Dal quadro generale si desume che dalla fine del 2008 all'estate del 2014 la ricchezza privata negli USA è passata da 52mila miliardi di dollari a 83 miliardi: 31 miliardi e mezzo in più. Anche su questo argomento la fonte è più che autorevole: è il rapporto annuale del Credit Suisse sulla ricchezza globale.

Se ciò non fosse considerato sufficiente, si veda il rapporto dell'istituto di ricerca Pew Research Center (su dati del 2013), che è chiarissimo nella sua schiettezza: "A Rise in Wealth for the Wealthy; Declines for the Lower 93%" (Cresce la ricchezza dei ricchi; cala per il restante 93%).

Lavoro
La ripresa occupazionale degli ultimi 4-5 anni, però, non ha compensato affatto gli squilibri interni, che si sono invece accentuati. Sono cresciute le differenze di capacità economica tra chi era già ricco e chi era o è diventato, nel frattempo, povero. È un tratto ormai costante del sistema globale e, come parte esemplare di esso, soprattutto di quello americano.

Lo mostrano i dati dell'Istat statunitense, il Census Bureau. Negli Usa sono registrati 115 milioni di famiglie, con un reddito medio nel periodo 2009-2013 pari a circa 53.000 dollari. Nello stesso periodo lo 0,1% più ricco - 115mila famiglie - ha visto crescere la propria ricchezza unitaria di 10 milioni l'anno.

Bambini denza casa
Se così pochi si prendono una fetta così tanto grande, è "normale" che negli Usa vivano 610mila persone senza casa; e che facciano parte di questo esercito 138.000 minori. Anche questa non è una mera opinione: sono dati ufficiali del Department of Housing.

Salari
Il salario minimo - con qualche eccezione - è pari a 7,25 dollari l'ora. Il Presidente Obama ha cercato di far approvare al Congresso e al Senato un aumento significativo per portarlo a 10,10 dollari. Una battaglia persa a causa della fiera opposizione dei Repubblicani.

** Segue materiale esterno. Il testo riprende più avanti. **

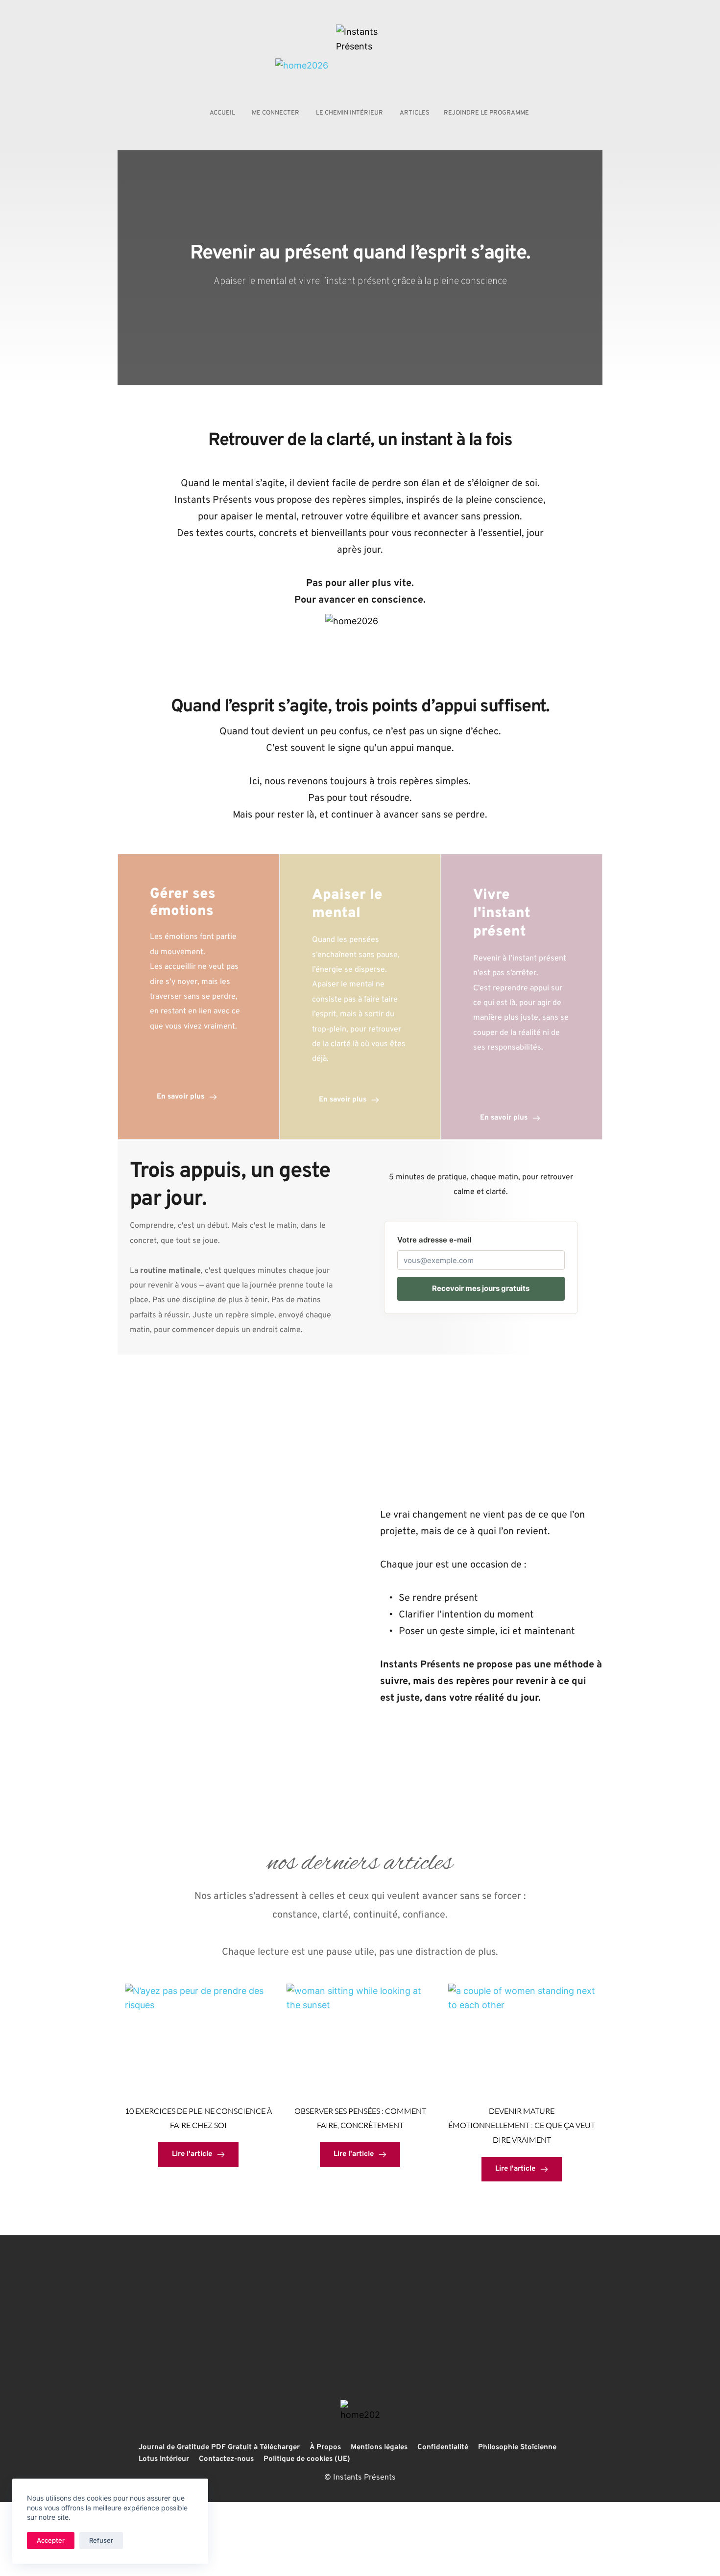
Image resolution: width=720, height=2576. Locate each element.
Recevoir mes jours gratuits (480, 1288)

Eppure lo Stato Federale, gli Stati e altri enti pubblici spendono 45 miliardi di dollari l'anno in sussidi diversi a favore dei lavoratori a basso salario, quelli che - appunto - guadagnano meno di 10,10 dollari l'ora. In media i 115 milioni di famiglie statunitensi pagano 400 dollari l'anno in tasse a questo scopo.

Ecco un esempio illuminante, tratto da un documento della PBS, il Public Broadcasting Service statunitense: la grande catena di distribuzione Walmart ha pubblicizzato con straordinaria enfasi l'aumento di 1 dollaro della paga oraria corrisposta ai propri dipendenti meno pagati (sostenendo 1 miliardo di dollari di esborso). Contemporaneamente, nel corso del 2014, la società ha fatto profitti per 25 miliardi di dollari, nonostante il riacquisto di proprie azioni per 6,5 miliardi: un bel regalo ai propri azionisti.

Aiuti alimentari
Se non bastassero i dati illustrati finora, può essere utile parlare di aiuti alimentari, i cosiddetti "food stamps", i bollini per fare la spesa, non molto dissimili da quelli diffusi in Italia (e in Europa) dopo la Seconda Guerra mondiale.

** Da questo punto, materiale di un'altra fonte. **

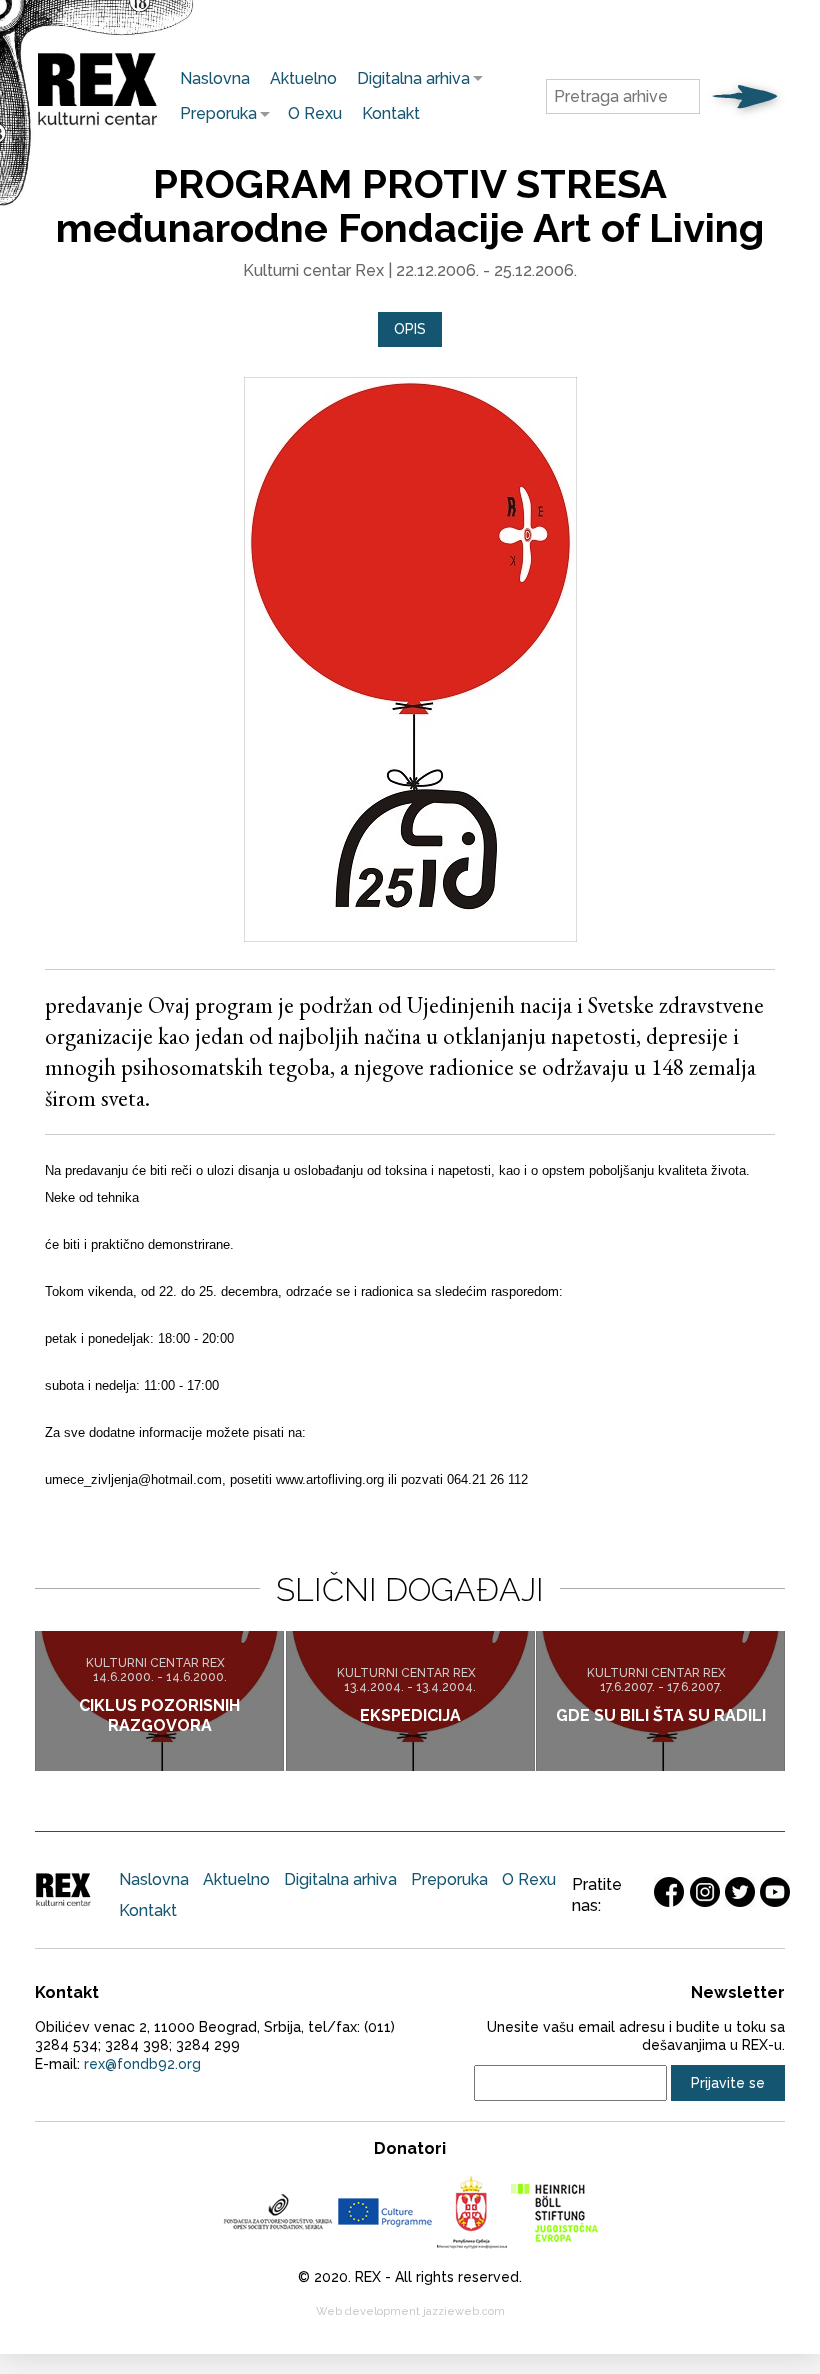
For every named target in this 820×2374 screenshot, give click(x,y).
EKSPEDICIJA (410, 1715)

Prima della crisi economica - nel 2007 - ne usufruiva il 12% dei bambini americani. Dopo la crisi si è arrivati al 20%: più di sedici milioni di bambini, un quinto del totale, hanno bisogno di un sostegno pubblico per mangiare! Anche questo dato è certificato dall'impietoso Census Bureau.

Crisi passata? Solo per i pochi che non l'hanno subita
Come si è visto, dati alla mano, negli USA la crisi economica sembra aver lasciato dietro di sé più ingiustizia e più squilibri di prima. Una società meno egualitaria, una ricchezza più concentrata, un lavoro sempre meno pagato. E un ricupero occupazionale, i cui numeri assoluti non possono essere messi in dubbio, che maschera una realtà sconcertante.